Friday, February 28, 2014

Cole Wyeth.

I don't know how it happened, but somehow my baby is going to be 6 months old next week.


It's been without question the fastest 6 months of my entire life.  A blink.


We are getting to a real nice little groove now, a comfortable family of four.  Things are coming more naturally.

A trip to the grocery store with two little ones now feels like just another errand instead of a marathon requiring days of mental preparation.  Dinner and bath and books and bedtime is now my favorite time of day instead of the most stressful. 

I couldn't imagine what life would be like with Cole, and now I can't imagine what life would be like without him.  Actually, more accurately, I can't even remember what life was like before him.  At the time I must have felt busy but surely it was boring by comparison.


Finn gets a lot of facetime on the blog because of autism and the battles he fights, but I had to stop and give Cole a little credit.  Because even in his tiny little 6 months body, he is just the biggest and best most ardent supporter and lover of all things, especially his family. 
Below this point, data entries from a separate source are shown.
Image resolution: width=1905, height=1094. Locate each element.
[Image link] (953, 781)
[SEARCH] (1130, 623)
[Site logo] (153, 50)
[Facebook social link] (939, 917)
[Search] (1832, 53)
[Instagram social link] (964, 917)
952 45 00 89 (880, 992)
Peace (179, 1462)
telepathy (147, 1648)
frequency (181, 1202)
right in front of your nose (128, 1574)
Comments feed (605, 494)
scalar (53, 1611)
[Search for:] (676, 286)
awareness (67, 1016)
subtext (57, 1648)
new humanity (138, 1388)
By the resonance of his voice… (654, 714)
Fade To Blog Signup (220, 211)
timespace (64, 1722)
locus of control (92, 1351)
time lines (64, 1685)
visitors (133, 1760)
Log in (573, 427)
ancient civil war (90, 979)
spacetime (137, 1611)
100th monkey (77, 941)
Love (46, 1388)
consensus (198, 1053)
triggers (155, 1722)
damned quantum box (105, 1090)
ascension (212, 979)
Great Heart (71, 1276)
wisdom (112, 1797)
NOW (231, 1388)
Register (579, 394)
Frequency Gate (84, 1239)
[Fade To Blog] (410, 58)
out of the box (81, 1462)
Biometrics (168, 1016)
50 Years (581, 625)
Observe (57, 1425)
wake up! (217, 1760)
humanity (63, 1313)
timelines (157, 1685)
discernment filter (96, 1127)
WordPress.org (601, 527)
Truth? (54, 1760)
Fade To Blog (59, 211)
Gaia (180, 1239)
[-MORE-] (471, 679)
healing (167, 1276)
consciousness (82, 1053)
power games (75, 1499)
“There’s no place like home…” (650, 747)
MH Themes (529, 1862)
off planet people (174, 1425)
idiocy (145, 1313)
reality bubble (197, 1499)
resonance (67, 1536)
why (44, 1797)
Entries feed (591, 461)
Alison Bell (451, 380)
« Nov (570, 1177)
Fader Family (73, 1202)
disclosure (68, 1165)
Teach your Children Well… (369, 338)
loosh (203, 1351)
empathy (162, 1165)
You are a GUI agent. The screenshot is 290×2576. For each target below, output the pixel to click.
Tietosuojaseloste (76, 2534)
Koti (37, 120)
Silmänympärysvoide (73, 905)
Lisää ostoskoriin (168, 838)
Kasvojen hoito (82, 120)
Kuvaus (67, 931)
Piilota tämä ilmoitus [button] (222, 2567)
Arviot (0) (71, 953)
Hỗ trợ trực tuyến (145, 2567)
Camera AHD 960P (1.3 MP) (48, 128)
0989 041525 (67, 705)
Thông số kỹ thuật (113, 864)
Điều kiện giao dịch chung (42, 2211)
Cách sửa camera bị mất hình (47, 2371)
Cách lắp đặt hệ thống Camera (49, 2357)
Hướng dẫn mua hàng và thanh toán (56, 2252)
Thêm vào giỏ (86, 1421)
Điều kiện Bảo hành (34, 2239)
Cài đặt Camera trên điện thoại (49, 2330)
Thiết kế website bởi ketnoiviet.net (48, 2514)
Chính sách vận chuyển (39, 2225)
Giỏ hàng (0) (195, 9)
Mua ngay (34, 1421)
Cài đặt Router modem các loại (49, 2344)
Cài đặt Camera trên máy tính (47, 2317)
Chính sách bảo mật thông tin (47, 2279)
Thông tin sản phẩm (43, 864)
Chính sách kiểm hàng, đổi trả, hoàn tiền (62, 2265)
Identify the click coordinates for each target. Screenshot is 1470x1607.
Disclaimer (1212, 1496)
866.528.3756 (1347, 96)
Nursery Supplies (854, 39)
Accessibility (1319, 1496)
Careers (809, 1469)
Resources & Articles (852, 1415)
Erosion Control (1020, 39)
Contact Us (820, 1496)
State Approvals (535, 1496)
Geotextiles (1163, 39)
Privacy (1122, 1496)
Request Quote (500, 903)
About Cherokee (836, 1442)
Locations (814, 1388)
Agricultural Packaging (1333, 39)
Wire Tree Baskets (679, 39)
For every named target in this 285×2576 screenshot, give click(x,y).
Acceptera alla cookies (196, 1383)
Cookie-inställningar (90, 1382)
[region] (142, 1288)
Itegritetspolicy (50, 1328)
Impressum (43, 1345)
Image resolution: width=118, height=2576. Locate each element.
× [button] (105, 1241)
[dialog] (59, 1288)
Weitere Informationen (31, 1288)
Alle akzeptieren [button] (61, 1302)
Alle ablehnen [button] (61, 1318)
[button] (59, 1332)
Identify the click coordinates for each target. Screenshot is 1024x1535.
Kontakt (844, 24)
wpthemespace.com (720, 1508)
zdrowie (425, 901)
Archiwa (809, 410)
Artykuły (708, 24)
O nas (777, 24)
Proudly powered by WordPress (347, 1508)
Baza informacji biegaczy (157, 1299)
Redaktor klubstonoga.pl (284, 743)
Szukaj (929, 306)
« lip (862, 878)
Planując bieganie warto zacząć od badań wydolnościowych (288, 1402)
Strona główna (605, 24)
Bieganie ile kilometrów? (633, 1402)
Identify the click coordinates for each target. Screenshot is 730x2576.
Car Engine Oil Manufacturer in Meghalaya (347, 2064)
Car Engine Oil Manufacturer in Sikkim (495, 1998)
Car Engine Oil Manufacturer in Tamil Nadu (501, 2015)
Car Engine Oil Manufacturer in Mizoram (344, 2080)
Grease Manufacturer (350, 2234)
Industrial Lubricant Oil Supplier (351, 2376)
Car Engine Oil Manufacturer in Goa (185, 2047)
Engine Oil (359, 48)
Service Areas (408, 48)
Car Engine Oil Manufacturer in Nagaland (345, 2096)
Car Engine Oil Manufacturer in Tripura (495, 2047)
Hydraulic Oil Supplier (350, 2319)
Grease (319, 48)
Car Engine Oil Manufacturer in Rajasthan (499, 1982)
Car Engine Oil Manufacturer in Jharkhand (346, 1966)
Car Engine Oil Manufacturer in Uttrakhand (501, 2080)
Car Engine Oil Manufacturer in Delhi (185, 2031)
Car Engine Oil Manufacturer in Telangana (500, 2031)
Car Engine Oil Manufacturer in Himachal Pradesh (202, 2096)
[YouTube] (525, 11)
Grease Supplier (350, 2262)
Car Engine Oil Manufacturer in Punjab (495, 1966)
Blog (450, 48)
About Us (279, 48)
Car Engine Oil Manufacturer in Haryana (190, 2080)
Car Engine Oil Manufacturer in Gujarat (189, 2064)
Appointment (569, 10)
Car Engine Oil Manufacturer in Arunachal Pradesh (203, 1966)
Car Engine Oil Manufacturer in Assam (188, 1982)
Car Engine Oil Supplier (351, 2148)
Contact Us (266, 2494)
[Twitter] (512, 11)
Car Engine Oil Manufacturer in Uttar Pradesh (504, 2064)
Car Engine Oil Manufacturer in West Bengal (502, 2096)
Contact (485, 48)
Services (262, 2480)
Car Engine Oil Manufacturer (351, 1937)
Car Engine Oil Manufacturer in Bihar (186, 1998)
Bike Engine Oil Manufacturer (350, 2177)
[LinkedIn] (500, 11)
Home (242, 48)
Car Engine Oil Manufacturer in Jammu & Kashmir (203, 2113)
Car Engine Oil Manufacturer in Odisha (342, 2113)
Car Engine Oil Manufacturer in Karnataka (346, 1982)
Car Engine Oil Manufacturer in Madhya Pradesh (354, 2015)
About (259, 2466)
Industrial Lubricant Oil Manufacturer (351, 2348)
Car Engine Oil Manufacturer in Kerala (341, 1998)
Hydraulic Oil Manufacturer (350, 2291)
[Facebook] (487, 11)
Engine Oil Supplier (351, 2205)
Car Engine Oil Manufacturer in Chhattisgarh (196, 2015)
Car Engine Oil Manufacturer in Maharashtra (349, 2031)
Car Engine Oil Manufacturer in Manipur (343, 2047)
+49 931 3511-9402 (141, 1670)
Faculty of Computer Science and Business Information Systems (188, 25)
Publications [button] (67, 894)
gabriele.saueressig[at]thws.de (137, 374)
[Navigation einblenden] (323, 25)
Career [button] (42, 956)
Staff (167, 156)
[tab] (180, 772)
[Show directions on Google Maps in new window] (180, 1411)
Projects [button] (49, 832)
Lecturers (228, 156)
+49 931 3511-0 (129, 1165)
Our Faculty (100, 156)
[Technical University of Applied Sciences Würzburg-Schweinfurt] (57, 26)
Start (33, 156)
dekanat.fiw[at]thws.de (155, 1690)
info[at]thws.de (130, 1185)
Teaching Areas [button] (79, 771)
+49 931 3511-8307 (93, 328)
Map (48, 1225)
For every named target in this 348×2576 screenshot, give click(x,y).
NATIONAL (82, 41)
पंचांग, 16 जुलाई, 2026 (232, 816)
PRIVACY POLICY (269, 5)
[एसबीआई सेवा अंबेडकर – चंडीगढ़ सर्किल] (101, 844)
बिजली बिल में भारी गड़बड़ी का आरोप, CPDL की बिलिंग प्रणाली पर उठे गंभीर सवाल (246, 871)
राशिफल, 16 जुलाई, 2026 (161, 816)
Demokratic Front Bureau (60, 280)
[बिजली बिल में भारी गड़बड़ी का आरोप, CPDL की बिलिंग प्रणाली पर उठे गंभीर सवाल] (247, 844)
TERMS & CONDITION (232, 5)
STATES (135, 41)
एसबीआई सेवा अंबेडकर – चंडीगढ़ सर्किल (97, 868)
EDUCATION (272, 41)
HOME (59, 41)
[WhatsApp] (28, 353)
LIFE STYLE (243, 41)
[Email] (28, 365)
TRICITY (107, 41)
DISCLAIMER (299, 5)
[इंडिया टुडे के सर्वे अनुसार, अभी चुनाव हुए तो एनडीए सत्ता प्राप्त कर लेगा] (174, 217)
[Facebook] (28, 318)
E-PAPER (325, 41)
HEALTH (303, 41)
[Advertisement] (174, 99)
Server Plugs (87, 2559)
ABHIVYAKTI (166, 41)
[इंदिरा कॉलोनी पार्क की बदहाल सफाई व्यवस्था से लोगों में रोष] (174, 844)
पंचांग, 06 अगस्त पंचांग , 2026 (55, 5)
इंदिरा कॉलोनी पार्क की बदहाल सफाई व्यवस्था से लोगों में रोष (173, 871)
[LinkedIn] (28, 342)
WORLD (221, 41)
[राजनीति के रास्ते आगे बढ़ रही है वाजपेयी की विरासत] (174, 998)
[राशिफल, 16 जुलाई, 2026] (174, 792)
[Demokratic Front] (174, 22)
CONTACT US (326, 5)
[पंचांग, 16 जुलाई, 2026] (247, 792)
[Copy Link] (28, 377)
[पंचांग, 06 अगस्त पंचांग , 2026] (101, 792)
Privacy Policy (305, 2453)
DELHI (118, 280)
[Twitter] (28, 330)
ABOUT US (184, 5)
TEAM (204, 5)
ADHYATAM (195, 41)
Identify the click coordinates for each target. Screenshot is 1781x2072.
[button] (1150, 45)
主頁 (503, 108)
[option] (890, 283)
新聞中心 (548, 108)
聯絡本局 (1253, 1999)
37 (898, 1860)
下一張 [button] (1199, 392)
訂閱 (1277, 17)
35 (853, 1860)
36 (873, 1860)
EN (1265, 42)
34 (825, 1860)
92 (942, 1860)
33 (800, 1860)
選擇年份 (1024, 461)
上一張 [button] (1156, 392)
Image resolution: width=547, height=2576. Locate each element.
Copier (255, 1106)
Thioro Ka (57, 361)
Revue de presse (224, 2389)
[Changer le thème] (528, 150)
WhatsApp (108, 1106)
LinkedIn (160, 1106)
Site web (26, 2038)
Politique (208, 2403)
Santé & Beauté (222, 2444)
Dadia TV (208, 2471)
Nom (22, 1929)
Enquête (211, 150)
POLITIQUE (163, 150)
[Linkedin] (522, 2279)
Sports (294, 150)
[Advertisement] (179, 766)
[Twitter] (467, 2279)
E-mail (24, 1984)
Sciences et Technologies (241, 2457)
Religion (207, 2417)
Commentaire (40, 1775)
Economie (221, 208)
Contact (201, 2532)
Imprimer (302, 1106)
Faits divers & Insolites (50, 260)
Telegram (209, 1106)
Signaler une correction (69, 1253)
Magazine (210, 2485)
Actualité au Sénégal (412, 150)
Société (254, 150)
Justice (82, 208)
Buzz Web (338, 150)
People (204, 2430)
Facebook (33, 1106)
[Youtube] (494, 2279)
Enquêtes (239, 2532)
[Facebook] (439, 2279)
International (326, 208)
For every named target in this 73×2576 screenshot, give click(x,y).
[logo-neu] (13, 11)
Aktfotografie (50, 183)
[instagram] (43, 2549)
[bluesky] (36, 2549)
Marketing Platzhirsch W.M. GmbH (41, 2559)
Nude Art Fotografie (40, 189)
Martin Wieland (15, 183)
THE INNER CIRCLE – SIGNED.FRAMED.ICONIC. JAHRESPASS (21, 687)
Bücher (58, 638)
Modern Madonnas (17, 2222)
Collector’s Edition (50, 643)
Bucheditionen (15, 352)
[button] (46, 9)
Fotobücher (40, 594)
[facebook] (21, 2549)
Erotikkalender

He is smiles easily and laughs contagiously... 
Finn has already learned how to steer guests and family members, even friendly strangers, away from him and over to Cole.  "Here look at my baby brother he's the face of our campaign"  he seems to say as he grabs their hand and puts it on baby Cole matter-of-factly before he gets back to whatever business he'd rather be involved in. 


Cole is always happy to oblige.  He squeals, he drools, his eyes dance and he makes you feel like a million bucks.  He is a baby's baby.  His armpits are so ticklish that you can't change his undershirt without a full on giggle fest.  He makes the mundane magical.


He is absolutely infatuated with Finn. 
My favorite new thing is going in to get Finn out of bed together in the morning, and Cole's whole body just lights up. 
His smile shoots through his toes. 
I tuck him into bed with Finn and he stares at him with the biggest eyes, waiting and hoping for some kind of validation from his big brother...
and Finn will tuck his head into the pillow bashfully, but ever so quietly reach for Cole's hand. 
And they'll lay there together holding hands until I whisk them up into the morning.


Cole, you bring joy into each of our lives in a "my cup runneth over" kind of way. 
You are all things bright and beautiful.
You are my rose colored glasses.

I am so grateful that I get to be your mommy.